Divya Victor is the author of CURB (Nightboat Books, winner of PEN America Open Book Award and the Kinglsey Tufts Poetry Award); KITH (Fence Books/ Book*hug); Scheingleichheit: Drei Essays (Merve Verlag); NATURAL SUBJECTS (Trembling Pillow), UNSUB (Insert Blanc), THINGS TO DO WITH YOUR MOUTH (Les Figues). Her work has been collected in numerous venues, including BOMB, the New Museum’s The Animated Reader, Crux: Journal of Conceptual Writing, The Best American Experimental Writing, POETRY, and boundary2.
Her work has been translated into French, German, Spanish, and Czech. She has been a Mark Diamond Research Fellow at the U.S Holocaust Memorial Museum, a Riverrun Fellow at the Archive for New Poetry at University of California San Diego, and a Writer in Residence at the Los Angeles Contemporary Exhibit (L.A.C.E.).
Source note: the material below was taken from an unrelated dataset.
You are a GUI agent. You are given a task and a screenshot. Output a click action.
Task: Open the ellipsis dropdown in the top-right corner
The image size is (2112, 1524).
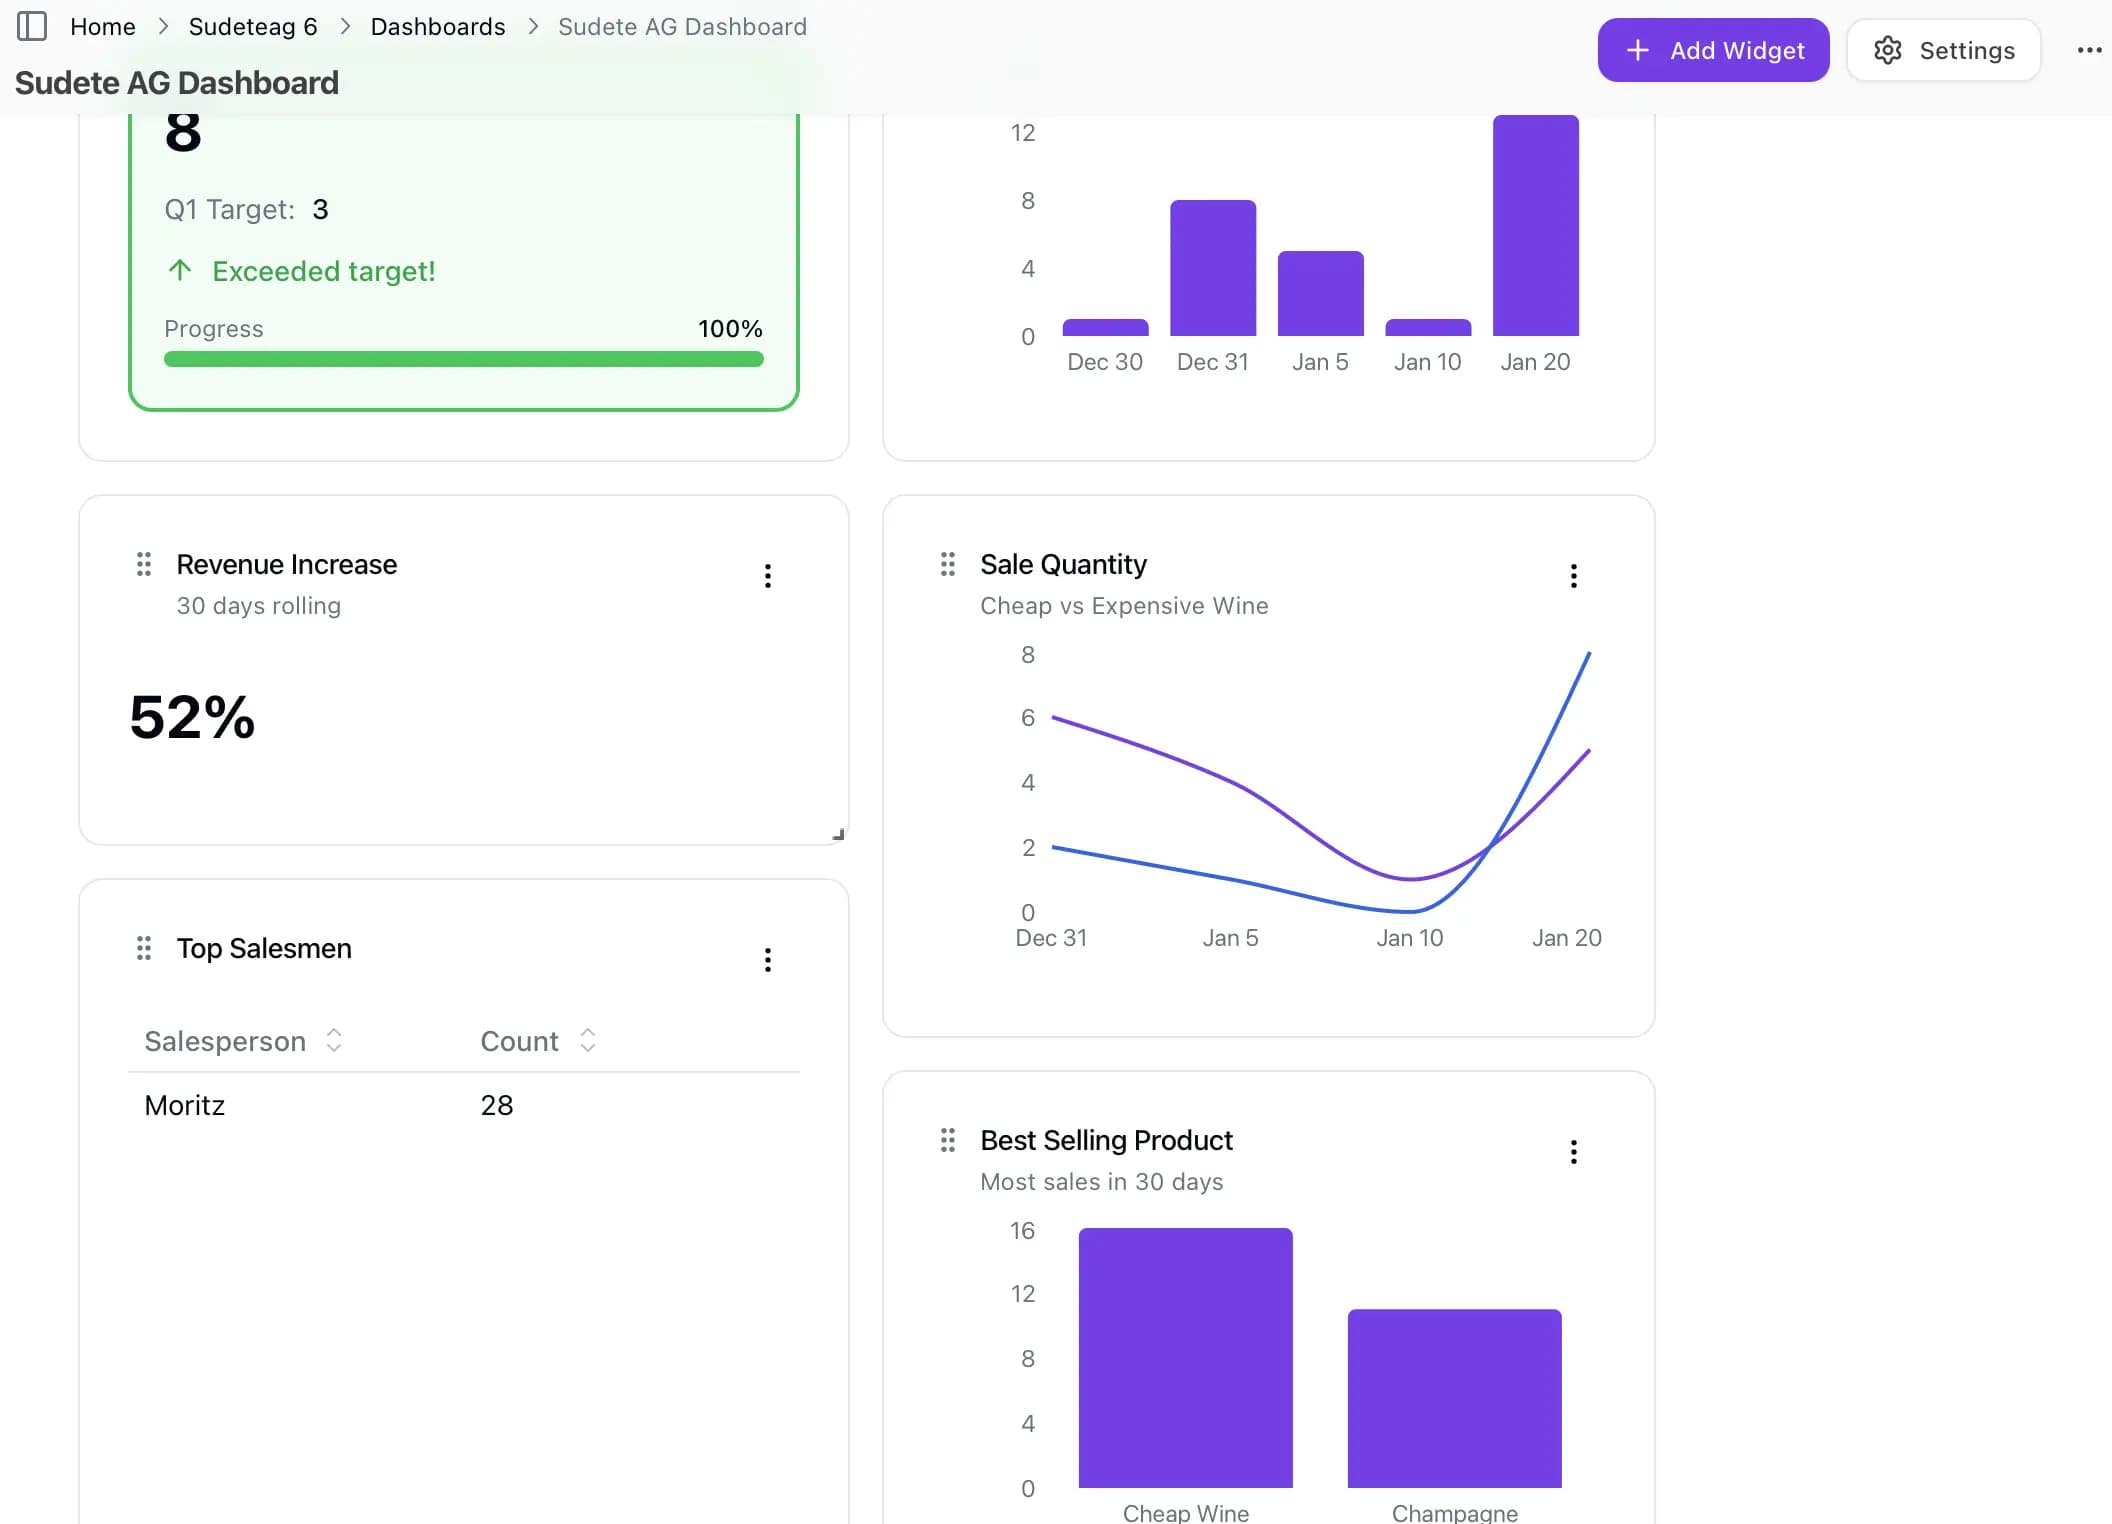pyautogui.click(x=2088, y=50)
Her work has been performed and installed at Museum of Contemporary Art (MoCA) Los Angeles, The National Gallery of Singapore, the Los Angeles Contemporary Exhibition (L.A.C.E.) and the Museum of Modern Art (MoMA).
She has been an editor at Jacket2 (United States), Ethos Books (Singapore), Invisible Publishing (Canada) and Book*hug Press (Canada).
She is currently an Associate Professor of English at Michigan State University.